Mutter und Sohn schließen sich dem angeblichen Offizier Toljan (Wladimir-derNeueRusse-Maschkow) an. Der ist aber von ‘Beruf‘, was der Titel des Films benennt. Außerdem ein charmanter Dampfplauderer, der im weiteren Verlauf immer mehr zum intoleranten, autoritären Ersatzvater und Frauenheld wird. Katjas anfängliche Zuneigung schlägt in eine Hass-Liebe um, einem Verhältnis, in dem die Liebe noch nicht ganz erloschen ist. Feste in den Hausgemeinschaften, in denen die drei leben, mit viel Wodka und Gesang nutzt Toljan, um später die Wohnungen auszurauben. Er zwingt Sanja, ihm bei den Einbrüchen zu helfen. Aber er führt ihn auch in die russische Sauna ein.
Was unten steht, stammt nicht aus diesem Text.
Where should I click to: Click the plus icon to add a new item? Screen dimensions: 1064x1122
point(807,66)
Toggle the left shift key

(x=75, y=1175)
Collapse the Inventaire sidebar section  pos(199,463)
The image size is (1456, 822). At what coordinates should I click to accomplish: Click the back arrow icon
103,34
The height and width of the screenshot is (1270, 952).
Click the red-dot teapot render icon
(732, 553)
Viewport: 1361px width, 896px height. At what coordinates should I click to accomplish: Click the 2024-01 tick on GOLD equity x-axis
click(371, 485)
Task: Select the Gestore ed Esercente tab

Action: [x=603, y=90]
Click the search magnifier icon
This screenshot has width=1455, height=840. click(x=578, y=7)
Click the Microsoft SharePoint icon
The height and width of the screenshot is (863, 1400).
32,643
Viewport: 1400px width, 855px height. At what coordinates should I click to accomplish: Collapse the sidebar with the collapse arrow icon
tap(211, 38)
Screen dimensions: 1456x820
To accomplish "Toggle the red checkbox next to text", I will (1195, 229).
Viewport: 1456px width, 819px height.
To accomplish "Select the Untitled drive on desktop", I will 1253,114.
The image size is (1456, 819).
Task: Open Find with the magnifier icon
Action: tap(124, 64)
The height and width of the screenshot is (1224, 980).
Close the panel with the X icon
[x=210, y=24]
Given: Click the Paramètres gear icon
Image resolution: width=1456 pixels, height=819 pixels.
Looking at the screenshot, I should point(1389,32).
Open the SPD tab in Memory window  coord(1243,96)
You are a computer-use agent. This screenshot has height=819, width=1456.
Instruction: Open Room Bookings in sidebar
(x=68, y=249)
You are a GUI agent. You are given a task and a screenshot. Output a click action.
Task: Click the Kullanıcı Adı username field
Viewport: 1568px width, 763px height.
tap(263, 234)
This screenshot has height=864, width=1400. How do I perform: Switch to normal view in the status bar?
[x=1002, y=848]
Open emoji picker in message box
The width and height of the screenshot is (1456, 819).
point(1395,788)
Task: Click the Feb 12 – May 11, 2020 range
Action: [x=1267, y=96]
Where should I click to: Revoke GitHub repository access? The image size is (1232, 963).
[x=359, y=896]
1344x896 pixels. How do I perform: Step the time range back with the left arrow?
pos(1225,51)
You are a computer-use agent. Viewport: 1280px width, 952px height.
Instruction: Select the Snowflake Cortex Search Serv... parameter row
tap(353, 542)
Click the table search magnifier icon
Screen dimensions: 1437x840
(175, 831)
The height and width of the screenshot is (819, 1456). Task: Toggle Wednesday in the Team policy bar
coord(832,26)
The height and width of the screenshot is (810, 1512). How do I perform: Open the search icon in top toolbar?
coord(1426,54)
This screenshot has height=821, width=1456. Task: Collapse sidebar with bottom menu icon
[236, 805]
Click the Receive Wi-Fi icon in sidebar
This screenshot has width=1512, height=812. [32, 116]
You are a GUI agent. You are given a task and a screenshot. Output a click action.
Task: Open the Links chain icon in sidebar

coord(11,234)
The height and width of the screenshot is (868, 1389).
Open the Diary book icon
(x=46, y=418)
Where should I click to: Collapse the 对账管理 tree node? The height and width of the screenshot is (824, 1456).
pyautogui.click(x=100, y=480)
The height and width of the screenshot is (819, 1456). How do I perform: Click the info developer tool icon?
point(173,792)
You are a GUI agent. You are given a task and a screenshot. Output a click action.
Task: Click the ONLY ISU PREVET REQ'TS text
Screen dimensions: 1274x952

Doch er wird verhaftet, Katja stirbt, Sanja bleibt allein zurück. Kein Happy End also, sondern Rache. Und bei aller Dramatik gelingt es, die neuen Eltern in einem Zwielicht zu zeigen, das zu Herzen geht. Toljan steht zwischen seiner neuen Vaterrolle und seinem Job als Dieb, Katja zwischen der Liebe zu ihrem Sohn und dem mitunter umwerfend nettem Mann, der für Sex und Abenteuer steht. Und Sanja fürchtet und bewundert Toljan.
Die ganze Melodramatik wird durch einen Epilog aufgefangen. Sanja trifft nach Jahren Toljan wieder. Er glaubt, dass dieser ihn und seine Mutter verraten hat…
Kurze Ausflüge in den Fantasiebereich kommen ins Bild, wenn Sanja seinen leiblichen Vater, den er nie gekannt hat, mehrmals auf sich zukommen sieht. Nach seiner Rache sind diese Bilder allerdings verschwunden. Die Oscarnominierung bestand zu Recht. Ein Erlebnis!